◆ Prompt ◆
Find the lines in the records that carry the word "screenshot". Copy each one.

[Stored data entries]
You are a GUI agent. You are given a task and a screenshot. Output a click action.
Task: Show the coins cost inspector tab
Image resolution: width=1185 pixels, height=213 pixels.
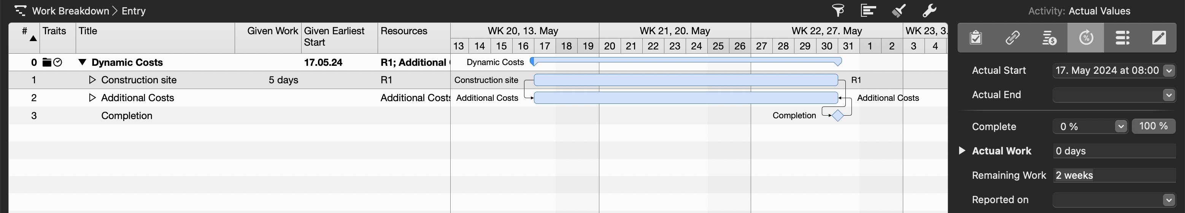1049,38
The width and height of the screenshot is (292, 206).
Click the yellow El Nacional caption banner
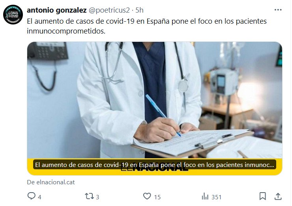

◆ Response ◆
You are a GUI agent. You are given a task and a screenshot. Output a click action.
The width and height of the screenshot is (292, 206).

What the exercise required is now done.